Hastig hob Meline den Mantel vom Boden auf, dann schleuderte sie der Gegnerin ihren letzten Triumpf entgegen: »Den habe ich von Jürgen!« Sie riß die Haustür auf und lief zu ihrem Wagen.
Schmetternd schlug Gabriele die Tür hinter Meline zu und lehnte sich dann aufschluchzend dagegen. Den Mantel hat sie also von Jürgen, dachte sie und erinnerte sich an ihren Pelzmantel, den sie von ihm zu Weihnachten bekommen hatte.
»Mami, nicht weinen«, sagte eine Kinderstimme neben ihr. »Ich hab’ viel Angst gehabt.«
»Das glaub ich dir, Liebes«, erwiderte Gabriele und wischte sich die Tränen mit dem Handrücken ab. »Aber die böse Tante ist ja jetzt fort, und wir werden sie nie wieder hereinlassen!« Sie wollte sich zu ihrem Kind herunterbücken, da durchfuhr sie wieder der heftige Schmerz in der rechten Seite, fuhr den Rücken hinauf bis zur Schulter, und sie krümmte sich.
»Mami, Mami!« schrie Doris erschrocken. Sie wußte nicht, warum sich ihre Mutter plötzlich so zusammenkrümmte, aber es machte ihr noch mehr Angst als die böse Tante vorhin.

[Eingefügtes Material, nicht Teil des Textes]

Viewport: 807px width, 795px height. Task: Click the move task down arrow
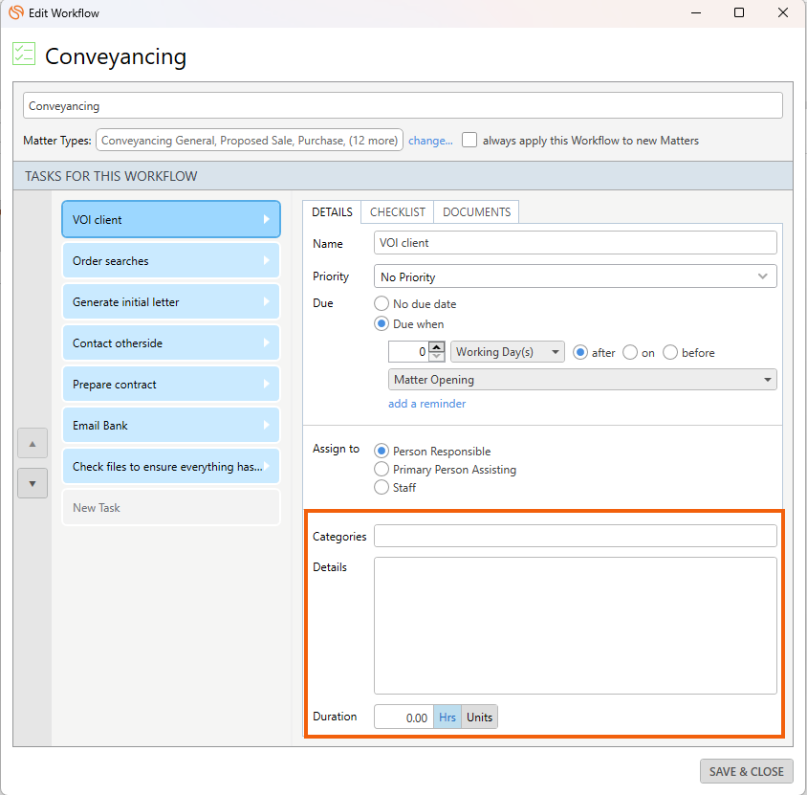(32, 483)
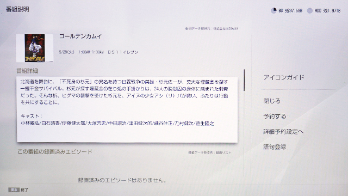Click the BD remaining capacity disc icon
The height and width of the screenshot is (196, 348).
click(274, 10)
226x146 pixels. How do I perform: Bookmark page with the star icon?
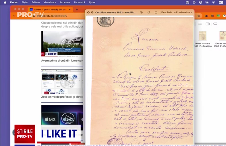click(199, 16)
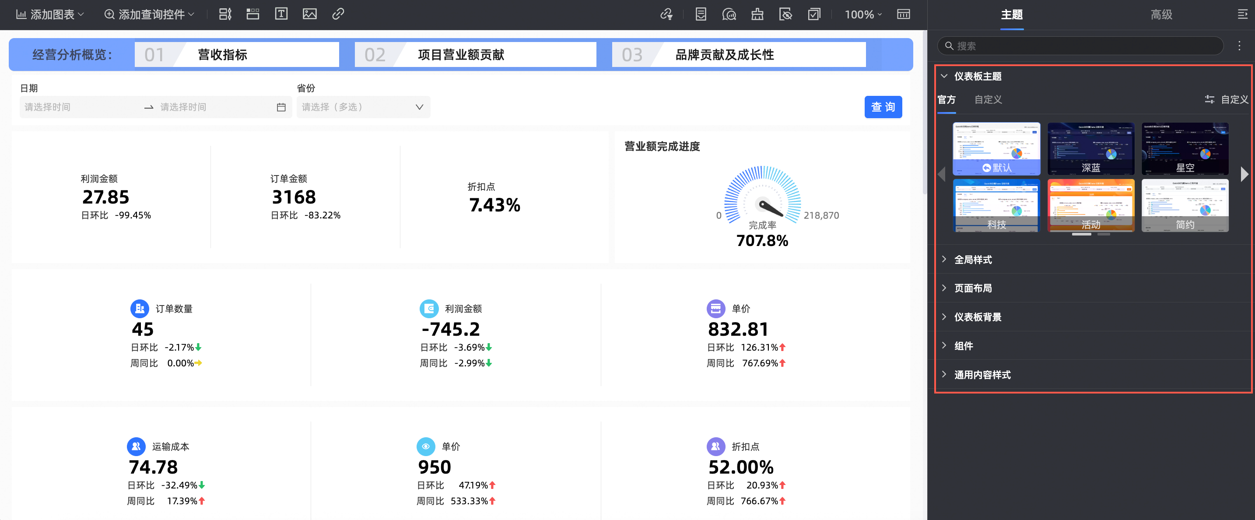This screenshot has width=1255, height=520.
Task: Click the three-dot menu beside search box
Action: (1239, 46)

Gabriele richtete sich mühsam auf und versuchte zu lächeln. »Es ist nichts, Kleines«, behauptete sie. »Ich bin nur auf einmal so müde geworden. Weißt du, müde zum Umfallen«, versuchte sie zu scherzen. »Ich leg mich ein bißchen auf die Couch, ja?«
»Ich auch, ich auch«, sagte das Kind. Bald darauf lagen sie beide eng umschlungen auf der Couch und Gabriele bemühte sich, ihrem kleinen Mädchen nicht zu zeigen, daß sie starke Schmerzen hatte.
Endlich ließen die Schmerzen nach. Doris war inzwischen eingeschlafen, obwohl es nicht ihre Schlafenszeit war. Ich müßte nach dem Essen endlich zum Arzt gehen, dachte Gabriele, aber wie kann ich nach dem Besuch und der Forderung dieses Mädchens ruhig beim Arzt sitzen? Nein, erst muß mir Jürgen Rede und Antwort stehen.